======== RECORDED INFORMATION ========
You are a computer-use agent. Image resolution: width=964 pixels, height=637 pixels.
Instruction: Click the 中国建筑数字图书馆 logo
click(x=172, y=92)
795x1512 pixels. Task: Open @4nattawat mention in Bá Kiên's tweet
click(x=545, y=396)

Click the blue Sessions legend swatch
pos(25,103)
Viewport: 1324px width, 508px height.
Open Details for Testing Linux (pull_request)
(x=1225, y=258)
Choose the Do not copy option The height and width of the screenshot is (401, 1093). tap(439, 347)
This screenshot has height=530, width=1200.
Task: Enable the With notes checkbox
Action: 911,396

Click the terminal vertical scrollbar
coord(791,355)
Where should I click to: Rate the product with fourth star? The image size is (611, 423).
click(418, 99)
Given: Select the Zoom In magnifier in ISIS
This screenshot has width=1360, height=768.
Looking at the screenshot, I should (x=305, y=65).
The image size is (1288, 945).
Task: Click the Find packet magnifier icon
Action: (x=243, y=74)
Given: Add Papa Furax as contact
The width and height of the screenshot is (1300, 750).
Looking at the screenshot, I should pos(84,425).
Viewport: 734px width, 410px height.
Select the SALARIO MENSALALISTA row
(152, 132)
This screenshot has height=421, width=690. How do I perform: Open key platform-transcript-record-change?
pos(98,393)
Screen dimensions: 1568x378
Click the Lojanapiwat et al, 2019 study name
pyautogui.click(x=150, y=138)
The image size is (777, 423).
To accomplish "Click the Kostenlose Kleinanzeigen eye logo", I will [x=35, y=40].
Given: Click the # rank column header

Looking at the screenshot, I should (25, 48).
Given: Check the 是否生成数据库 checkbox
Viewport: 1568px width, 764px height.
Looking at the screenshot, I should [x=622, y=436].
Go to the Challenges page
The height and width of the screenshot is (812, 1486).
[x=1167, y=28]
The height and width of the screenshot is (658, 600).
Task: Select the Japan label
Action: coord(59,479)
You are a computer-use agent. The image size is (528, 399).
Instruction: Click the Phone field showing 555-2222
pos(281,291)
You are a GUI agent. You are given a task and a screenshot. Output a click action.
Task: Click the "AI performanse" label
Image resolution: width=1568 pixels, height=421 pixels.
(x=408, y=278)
========
Reproduce every line of the records above word for word.

FULL ANSWER:
You are a computer-use agent. Image resolution: width=964 pixels, height=637 pixels.
Instruction: Click the 中国建筑数字图书馆 logo
click(x=172, y=92)
795x1512 pixels. Task: Open @4nattawat mention in Bá Kiên's tweet
click(x=545, y=396)

Click the blue Sessions legend swatch
pos(25,103)
Viewport: 1324px width, 508px height.
Open Details for Testing Linux (pull_request)
(x=1225, y=258)
Choose the Do not copy option The height and width of the screenshot is (401, 1093). tap(439, 347)
This screenshot has height=530, width=1200.
Task: Enable the With notes checkbox
Action: 911,396

Click the terminal vertical scrollbar
coord(791,355)
Where should I click to: Rate the product with fourth star? The image size is (611, 423).
click(418, 99)
Given: Select the Zoom In magnifier in ISIS
This screenshot has width=1360, height=768.
Looking at the screenshot, I should (x=305, y=65).
The image size is (1288, 945).
Task: Click the Find packet magnifier icon
Action: (x=243, y=74)
Given: Add Papa Furax as contact
The width and height of the screenshot is (1300, 750).
Looking at the screenshot, I should pos(84,425).
Viewport: 734px width, 410px height.
Select the SALARIO MENSALALISTA row
(152, 132)
This screenshot has height=421, width=690. How do I perform: Open key platform-transcript-record-change?
pos(98,393)
Screen dimensions: 1568x378
Click the Lojanapiwat et al, 2019 study name
pyautogui.click(x=150, y=138)
The image size is (777, 423).
To accomplish "Click the Kostenlose Kleinanzeigen eye logo", I will [x=35, y=40].
Given: Click the # rank column header

Looking at the screenshot, I should (25, 48).
Given: Check the 是否生成数据库 checkbox
Viewport: 1568px width, 764px height.
Looking at the screenshot, I should [x=622, y=436].
Go to the Challenges page
The height and width of the screenshot is (812, 1486).
[x=1167, y=28]
The height and width of the screenshot is (658, 600).
Task: Select the Japan label
Action: coord(59,479)
You are a computer-use agent. The image size is (528, 399).
Instruction: Click the Phone field showing 555-2222
pos(281,291)
You are a GUI agent. You are given a task and a screenshot. Output a click action.
Task: Click the "AI performanse" label
Image resolution: width=1568 pixels, height=421 pixels.
(x=408, y=278)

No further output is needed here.